Hi Dr. Kjetil! Does the correction of lumbosacral extension apply (posture) if there has been a lumbar fixation done (L5-S1 levels)? I mean after the surgical procedure (fixation). Thank you!
Lumbar fusion is generally a really bad idea. It tends to work well in the neck, but in the low back, it tends to have a poor resolution rate and high complication rate. It should only be done if there is aggressive listhesis or other causes that absolutely require surgical fixation. The bar for when to consider fusion should be higher in younger patients and lower in older patients (55+).
Now, to your question. If they have used angled rods that maintain the lumbar lordosis, then light postural correctives can be done to encourage erector activation and function. However, I see lots of patients with fused lumbar spines and untreated foraminal stenoses. Therefore, there’s no guarantee that this will help.
Fusion cases really have to be evaluated individually.
Hi, I really appreciate the time, knowledge, and effort you give in this website. My MRI came back with mild-moderate spinal canal stenosis at C6-C7 (there is a central disc protrusion), mild stenosis at C5-C6 (a posterior disc osteophyte complex), and minimal C4-C5.
C3-C4 and C4-C5 mention a disc bulge. C3-C4 “contacting” the ventral thecae sac C4-C5 “indenting.” Reversal of the normal cervical lordosis without spondylolisthesis. I have only noticed problems in my cervical region since May 20. My primary reason for going to the doctor was the hand numbness (sometimes felt very cold and I would carry a HotHands pack), along with what seemed to me to be TOS-like symptoms.

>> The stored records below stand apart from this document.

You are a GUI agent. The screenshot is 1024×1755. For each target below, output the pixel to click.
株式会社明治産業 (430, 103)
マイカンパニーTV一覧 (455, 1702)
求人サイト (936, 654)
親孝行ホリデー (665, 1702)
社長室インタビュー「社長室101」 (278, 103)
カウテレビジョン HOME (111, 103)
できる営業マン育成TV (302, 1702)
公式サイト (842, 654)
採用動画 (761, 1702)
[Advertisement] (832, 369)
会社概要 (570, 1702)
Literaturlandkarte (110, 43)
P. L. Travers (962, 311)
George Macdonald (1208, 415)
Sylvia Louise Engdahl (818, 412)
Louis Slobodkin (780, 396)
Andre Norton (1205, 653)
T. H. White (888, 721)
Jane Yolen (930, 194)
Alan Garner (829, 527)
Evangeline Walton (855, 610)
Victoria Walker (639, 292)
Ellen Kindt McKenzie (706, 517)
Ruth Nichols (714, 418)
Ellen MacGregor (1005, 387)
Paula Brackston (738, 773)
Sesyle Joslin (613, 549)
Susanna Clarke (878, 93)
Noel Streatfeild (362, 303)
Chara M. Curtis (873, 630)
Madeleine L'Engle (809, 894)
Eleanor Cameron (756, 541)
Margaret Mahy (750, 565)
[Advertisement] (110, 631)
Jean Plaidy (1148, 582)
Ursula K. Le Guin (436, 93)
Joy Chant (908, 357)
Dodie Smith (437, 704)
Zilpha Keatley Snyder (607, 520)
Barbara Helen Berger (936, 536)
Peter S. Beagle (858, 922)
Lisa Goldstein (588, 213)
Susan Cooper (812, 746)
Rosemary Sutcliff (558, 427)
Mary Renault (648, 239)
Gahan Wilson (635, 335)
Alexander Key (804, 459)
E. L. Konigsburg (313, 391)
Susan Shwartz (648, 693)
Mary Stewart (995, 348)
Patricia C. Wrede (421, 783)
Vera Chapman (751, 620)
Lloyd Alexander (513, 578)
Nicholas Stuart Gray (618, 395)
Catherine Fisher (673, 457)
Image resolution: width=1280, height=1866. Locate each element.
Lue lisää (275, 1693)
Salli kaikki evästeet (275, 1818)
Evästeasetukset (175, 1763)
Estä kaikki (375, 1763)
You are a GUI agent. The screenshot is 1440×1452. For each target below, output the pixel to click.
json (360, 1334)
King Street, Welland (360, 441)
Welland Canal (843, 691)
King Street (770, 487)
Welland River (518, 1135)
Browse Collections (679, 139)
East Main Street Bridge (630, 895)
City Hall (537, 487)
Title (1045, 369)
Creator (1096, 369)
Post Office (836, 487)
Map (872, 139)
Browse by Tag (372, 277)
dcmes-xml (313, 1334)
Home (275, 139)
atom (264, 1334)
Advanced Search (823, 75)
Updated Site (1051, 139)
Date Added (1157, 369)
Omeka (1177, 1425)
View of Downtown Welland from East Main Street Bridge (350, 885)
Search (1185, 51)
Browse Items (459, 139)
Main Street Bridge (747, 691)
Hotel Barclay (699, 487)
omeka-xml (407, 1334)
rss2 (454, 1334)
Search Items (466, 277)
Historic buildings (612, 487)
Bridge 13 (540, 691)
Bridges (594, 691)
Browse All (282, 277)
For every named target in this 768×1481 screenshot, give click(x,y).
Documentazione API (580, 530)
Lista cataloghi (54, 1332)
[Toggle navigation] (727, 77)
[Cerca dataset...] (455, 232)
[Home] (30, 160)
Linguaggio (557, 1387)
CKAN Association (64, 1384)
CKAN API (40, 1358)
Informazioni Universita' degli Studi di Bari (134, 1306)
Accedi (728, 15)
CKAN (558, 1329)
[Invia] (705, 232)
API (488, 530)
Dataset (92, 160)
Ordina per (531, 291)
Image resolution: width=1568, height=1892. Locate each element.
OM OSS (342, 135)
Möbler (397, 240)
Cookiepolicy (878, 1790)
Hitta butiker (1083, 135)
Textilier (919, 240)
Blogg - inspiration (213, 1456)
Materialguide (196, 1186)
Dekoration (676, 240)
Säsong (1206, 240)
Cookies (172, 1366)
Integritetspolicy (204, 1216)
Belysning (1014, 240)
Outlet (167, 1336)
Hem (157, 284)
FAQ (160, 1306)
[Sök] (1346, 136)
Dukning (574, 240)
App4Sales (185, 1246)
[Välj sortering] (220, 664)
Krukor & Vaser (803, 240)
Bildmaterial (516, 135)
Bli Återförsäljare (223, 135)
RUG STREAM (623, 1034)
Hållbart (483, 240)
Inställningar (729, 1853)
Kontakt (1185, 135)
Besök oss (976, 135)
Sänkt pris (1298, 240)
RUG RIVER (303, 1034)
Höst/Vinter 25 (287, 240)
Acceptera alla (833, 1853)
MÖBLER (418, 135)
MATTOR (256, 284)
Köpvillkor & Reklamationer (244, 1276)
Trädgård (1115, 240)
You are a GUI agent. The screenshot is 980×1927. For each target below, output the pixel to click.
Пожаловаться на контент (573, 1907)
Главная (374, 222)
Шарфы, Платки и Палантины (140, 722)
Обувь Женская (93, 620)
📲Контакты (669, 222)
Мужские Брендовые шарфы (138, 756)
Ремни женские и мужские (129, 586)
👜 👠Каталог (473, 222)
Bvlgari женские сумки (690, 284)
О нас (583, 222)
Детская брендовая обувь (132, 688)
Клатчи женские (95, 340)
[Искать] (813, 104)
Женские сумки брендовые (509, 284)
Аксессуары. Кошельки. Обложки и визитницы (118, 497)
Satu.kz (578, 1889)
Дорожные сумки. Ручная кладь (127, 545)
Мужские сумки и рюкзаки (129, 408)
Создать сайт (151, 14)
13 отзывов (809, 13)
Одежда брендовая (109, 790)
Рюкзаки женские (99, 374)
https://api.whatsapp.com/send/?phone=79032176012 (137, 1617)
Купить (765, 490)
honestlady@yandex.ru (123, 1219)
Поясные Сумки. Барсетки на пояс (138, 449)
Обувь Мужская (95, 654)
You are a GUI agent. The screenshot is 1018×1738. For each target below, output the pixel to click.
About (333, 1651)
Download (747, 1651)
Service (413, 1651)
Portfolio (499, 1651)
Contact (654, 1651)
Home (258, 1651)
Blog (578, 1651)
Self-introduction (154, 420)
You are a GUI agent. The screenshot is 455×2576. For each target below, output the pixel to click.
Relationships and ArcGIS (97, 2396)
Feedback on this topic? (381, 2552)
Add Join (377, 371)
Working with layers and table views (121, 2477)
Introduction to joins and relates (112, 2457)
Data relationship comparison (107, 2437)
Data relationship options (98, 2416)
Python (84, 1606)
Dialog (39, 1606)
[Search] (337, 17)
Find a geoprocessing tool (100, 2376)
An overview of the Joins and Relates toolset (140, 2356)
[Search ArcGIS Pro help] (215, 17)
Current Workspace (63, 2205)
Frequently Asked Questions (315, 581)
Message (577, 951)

Some symptoms are definitely worse in the evening (numbness in left hand, discomfort at the end of my middle finger, muscle pain in muscle between thumb/1st finger, twitching in the muscle below my 5th finger & muscles near the ulna.) During the EMG, the doctor said I do not have carpel tunnel syndrome. During the day, I feel mostly normal (I am better if I am up and active) but symptoms have gotten worse and I take ibuprofen 800mg, and tizanidine 2mg earlier in the day.
Driving is very aggravating to the symptoms: reaching for seatbelt to put it on, turning head to check blind spot, steering with left hand/arm, sitting in the seat (scapular pain/neck) to name a few.
I also now have issues with urgency incontinence, adipsia (and symptoms of dehydration), muscular tinnitus (right side only, when laying on my right side- the tizanidine seems to help with this).
I am often very tense and almost afraid to move, but I don’t realize I am tensing my shoulders, etc. Pushing below my clavical left side (dorsal or ventral side) aggravates symptoms.
I am just a confused, science teacher, pharmacy school drop-out. Can TOS cause these spinal issues because of my tense, angry muscles? Or do the spinal issues lead to the TOS-like symptoms that really isn’t TOS? Thank you in advance.
Hi, to review something like this you’ll need to book a consultation.